Ryan, Walker and Priebus were shaped by the examples of three politicians: Ronald Reagan, Tommy Thompson and Jack Kemp. They were all youngsters when Reagan was president, but his influence was significant. "Reagan no doubt shaped my worldview, this idea of being realistic about challenges and optimistic about solutions," Walker said.
But Walker also credited Thompson as a major influence as well. Thompson was elected governor of Wisconsin four times and later served as secretary of health and human services. He was regarded as one of the party's most innovative leaders in domestic policy. He is best known for his efforts to reform the welfare system in Wisconsin, which became a model for the national legislation.
Ryan, who did not come up through the ranks of state politics, gives Kemp, a former congressman, Cabinet secretary and vice presidential candidate for whom he worked at Empower America, much credit for his approach to politics. Kemp, an irrepressible optimist and big-tent Republican, was an advocate of cutting taxes, a philosophy adopted by Reagan that remains an article of faith for conservatives.
Walker, who is one of a group of new Republican governors determined to shake up their states, is off to a fast start. Thanks in part to those big majorities in the legislature, he has already signed five of eight bills that are the heart of his economic program for the state. They include the repeal of the state income tax on health savings accounts, tort reform, the expansion of an economic development tax credit, a relocation tax credit for business and a tax deduction for job creation. Other measures are on track for completion, including a bill that would require a two-thirds majority to pass tax increases.
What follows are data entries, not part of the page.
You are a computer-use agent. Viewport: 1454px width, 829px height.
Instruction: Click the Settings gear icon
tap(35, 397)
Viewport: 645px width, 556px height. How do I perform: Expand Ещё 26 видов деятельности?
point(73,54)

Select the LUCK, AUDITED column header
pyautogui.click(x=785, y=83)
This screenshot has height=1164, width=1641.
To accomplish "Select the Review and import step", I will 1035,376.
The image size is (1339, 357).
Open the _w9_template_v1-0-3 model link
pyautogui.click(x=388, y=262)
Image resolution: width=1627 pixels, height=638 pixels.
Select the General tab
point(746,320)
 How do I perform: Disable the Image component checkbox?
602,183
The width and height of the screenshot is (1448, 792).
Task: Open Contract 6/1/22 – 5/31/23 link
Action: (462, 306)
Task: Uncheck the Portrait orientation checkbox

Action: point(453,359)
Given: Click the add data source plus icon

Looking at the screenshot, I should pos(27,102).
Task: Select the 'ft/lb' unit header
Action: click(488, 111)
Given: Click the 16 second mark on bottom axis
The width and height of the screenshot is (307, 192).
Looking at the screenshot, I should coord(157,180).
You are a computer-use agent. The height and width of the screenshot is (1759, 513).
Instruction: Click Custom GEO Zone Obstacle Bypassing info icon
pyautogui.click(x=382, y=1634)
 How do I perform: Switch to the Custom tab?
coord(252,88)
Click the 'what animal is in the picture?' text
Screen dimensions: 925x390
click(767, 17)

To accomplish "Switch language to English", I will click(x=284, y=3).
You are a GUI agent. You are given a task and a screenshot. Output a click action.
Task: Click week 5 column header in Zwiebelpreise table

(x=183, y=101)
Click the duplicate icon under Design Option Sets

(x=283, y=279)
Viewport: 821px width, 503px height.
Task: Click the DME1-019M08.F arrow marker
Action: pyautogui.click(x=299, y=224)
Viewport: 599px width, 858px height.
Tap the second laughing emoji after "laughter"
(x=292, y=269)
Walker said he regarded his campaign for governor as a two-year job interview "for a company that was in trouble." Once elected, he said he was determined to move as quickly as possible to implement the promises from the campaign. "We haven't taken much of a breath," he said. He added: "My view is if I were CEO of any other company, I wouldn't wait six months or a year to do it. I'd do it right away and that's exactly what we're doing."
Ryan has the responsibility to put the congressional party's pledge to sharply cut spending into practice. Last week, Republicans laid out a proposal to slice $32 billion from the federal budget over the coming months. That is but the first move in what will shape up as a series of major confrontations with the Obama administration over federal spending - the outcome of which could shape the 2012 presidential election.
Priebus, the former Wisconsin Republican Party chairman, took over the RNC last month from deposed chairman Michael Steele (for whom Priebus once served as general counsel). He has pledged to put the committee's finances in order and has moved quickly to restore relations with major donors and to clean up other parts of the national party operation.